Going further, as part of Nurturing Neighbourhoods 2.0, the city will work to enhance the quality of life for young children and caregivers, especially in vulnerable communities and migrant colonies, by improving access to public spaces, ECD facilities and amenities.
The cluster of young children and women-oriented facilities along with age-specific play opportunities has provided a multi-functional public space for all users. This community-driven transformation done by leveraging funds from various government schemes has enabled multitude of activities in one public space, encouraging social interaction and quality outdoor time spent by young children and caregivers.

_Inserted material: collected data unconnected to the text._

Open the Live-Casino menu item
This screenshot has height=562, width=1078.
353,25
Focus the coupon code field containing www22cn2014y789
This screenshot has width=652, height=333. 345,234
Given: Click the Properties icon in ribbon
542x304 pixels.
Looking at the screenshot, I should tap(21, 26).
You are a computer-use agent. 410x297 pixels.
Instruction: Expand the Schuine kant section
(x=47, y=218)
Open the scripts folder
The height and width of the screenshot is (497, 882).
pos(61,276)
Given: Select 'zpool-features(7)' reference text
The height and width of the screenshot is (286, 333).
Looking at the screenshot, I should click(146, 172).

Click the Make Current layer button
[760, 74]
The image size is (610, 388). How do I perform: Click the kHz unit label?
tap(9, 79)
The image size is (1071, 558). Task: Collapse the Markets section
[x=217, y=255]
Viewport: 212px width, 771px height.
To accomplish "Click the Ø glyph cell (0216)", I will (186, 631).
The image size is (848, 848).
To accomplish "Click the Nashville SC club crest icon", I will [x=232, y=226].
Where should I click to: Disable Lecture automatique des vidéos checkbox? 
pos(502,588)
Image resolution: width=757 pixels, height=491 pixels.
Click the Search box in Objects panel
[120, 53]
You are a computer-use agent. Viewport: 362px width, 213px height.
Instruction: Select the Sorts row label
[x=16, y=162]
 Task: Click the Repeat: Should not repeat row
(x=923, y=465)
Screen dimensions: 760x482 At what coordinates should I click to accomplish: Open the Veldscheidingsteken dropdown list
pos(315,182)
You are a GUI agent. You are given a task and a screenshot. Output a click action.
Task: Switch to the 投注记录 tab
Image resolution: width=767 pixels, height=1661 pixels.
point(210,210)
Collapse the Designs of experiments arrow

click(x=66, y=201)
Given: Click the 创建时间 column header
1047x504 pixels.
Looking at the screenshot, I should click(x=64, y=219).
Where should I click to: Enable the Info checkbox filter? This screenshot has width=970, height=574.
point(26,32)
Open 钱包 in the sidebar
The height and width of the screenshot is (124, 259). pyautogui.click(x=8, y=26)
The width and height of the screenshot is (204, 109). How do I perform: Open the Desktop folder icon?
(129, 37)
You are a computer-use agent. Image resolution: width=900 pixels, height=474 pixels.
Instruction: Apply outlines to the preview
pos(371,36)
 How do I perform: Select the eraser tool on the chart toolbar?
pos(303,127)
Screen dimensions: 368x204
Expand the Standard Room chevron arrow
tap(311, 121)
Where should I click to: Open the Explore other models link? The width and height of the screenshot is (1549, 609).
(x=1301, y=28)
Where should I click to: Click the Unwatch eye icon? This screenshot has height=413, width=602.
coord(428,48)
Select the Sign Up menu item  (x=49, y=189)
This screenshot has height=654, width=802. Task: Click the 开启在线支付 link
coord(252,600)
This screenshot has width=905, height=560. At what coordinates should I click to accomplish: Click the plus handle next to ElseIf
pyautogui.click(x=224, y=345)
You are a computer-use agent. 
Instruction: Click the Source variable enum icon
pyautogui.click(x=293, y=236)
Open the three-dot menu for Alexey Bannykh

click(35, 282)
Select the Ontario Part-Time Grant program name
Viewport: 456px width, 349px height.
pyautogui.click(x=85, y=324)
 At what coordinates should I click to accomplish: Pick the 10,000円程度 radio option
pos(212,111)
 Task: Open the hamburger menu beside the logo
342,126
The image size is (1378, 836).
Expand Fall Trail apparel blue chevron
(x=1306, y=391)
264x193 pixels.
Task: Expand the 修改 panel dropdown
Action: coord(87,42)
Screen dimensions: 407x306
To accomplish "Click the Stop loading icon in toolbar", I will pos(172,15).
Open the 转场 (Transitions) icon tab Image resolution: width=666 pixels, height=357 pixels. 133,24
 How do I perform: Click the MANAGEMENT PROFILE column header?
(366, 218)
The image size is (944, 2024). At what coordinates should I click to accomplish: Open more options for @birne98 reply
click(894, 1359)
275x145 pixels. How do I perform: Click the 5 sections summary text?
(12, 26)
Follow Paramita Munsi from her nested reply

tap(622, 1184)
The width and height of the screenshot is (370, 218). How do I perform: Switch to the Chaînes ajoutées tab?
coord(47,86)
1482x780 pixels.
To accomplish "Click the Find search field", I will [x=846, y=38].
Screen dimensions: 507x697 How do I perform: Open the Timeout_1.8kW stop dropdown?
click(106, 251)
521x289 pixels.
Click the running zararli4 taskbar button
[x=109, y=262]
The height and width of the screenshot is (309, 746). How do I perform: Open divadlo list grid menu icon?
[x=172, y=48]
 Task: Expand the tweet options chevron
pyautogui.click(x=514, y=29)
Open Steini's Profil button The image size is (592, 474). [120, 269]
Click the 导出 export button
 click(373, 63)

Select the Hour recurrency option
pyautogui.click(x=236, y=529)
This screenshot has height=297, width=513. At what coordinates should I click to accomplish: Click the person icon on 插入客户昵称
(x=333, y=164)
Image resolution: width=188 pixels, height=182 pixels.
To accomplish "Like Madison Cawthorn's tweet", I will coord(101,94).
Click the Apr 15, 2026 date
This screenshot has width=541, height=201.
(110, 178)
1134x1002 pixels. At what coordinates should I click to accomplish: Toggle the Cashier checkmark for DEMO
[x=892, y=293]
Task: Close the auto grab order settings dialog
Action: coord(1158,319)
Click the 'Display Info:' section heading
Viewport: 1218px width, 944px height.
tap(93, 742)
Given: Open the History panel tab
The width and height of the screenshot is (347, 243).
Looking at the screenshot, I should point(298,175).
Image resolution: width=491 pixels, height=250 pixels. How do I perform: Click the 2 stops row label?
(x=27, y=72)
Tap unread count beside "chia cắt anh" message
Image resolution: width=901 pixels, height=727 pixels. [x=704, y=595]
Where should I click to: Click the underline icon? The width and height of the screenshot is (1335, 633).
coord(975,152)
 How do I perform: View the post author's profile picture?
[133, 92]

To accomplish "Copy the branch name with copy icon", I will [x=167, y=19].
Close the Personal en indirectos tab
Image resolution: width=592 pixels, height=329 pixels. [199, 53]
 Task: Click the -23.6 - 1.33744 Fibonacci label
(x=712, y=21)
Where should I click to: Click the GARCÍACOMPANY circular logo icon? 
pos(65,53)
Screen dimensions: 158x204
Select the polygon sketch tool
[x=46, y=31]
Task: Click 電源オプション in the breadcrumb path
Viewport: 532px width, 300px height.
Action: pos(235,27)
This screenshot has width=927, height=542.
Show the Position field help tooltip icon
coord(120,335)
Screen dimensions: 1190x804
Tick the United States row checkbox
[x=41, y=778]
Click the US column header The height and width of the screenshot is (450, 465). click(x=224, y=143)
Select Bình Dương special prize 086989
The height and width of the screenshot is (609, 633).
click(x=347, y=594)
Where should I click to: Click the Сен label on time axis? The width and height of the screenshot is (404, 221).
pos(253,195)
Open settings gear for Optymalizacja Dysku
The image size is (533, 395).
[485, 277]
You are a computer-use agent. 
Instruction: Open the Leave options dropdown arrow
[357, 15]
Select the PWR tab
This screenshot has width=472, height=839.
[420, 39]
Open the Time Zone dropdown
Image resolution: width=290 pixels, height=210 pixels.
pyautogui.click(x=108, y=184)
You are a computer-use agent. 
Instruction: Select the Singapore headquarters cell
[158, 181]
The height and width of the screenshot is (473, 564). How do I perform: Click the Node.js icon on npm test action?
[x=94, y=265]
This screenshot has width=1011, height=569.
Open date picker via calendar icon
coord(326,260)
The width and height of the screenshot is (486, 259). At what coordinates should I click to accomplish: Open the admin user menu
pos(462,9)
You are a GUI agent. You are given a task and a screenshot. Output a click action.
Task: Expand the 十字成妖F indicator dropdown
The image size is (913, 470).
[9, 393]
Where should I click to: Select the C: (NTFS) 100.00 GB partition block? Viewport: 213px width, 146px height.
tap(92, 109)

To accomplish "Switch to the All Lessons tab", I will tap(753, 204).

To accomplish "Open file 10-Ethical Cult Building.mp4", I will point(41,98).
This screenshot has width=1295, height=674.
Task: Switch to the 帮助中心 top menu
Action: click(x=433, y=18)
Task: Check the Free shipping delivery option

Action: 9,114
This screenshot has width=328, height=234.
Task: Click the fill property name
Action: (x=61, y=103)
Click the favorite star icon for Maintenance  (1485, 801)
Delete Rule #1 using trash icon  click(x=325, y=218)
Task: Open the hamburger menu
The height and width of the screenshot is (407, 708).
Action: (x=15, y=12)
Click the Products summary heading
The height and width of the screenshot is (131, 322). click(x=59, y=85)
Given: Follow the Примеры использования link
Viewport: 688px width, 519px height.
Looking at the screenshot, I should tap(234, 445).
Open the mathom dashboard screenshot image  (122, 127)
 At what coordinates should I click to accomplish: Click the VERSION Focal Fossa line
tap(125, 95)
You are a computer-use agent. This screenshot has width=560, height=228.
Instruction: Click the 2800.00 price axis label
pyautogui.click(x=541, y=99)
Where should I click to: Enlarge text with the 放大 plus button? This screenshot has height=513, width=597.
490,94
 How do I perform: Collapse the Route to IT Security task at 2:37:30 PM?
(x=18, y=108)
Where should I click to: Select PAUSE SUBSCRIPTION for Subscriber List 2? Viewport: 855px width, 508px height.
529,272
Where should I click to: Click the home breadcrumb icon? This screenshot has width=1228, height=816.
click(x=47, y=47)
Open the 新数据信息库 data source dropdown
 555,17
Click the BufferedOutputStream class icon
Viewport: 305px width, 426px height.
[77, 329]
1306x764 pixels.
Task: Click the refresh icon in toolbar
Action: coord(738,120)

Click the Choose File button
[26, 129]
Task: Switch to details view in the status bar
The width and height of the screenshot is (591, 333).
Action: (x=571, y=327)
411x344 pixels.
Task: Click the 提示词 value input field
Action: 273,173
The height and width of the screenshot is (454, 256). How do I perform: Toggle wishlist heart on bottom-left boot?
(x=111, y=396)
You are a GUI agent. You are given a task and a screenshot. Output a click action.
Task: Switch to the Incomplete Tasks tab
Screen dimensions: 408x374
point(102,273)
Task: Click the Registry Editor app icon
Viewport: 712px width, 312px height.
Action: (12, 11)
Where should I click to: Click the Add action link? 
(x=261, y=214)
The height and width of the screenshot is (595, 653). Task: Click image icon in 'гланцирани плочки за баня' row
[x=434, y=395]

The integrated public realm in the Leprosy colony has provided a much-needed outdoor space for this marginalized community. The public space has brought together people from the colony and nearby settlements to use the children’s play area, attend activities such as medical camps, self-help group meetings frequently. The public space has effectively blurred the physical and social boundaries that once existed between the communities.
The city improved access to parks by providing pedestrian infrastructure, with continuous shaded walkways, clusters of seating areas, and play opportunities for children, away from the traffic movement.
The city level park has become a popular landmark providing multi-sensory and stimulating play experiences for young children and visitors. This also benefits people from vulnerable settlements located along the site.
Anganwadis and public health centres were retrofitted with play spaces and caregiver-centric amenities such as breast-feeding pods. Rourkela is developing model Anganwadis with outdoor play areas, kitchen garden and Mamata griha (nursing centres). City wide mapping was undertaken to compare locations of slums and coverage of Anganwadis and under-served areas were identified to plan such interventions across 120 locations in the city by leveraging District Mineral Funds. The city is also incorporating multilingual curriculum suitable for local communities.
Going beyond implementation, there is a need to instil a sense of belonging towards these spaces, enabling people to overcome behavioural barriers and utilize these spaces to their complete potential. Activating these spaces through regular programming of events can help to sustain continuous usage of public spaces by target user groups i.e. caregivers and young children and foster community-led support systems for caregivers.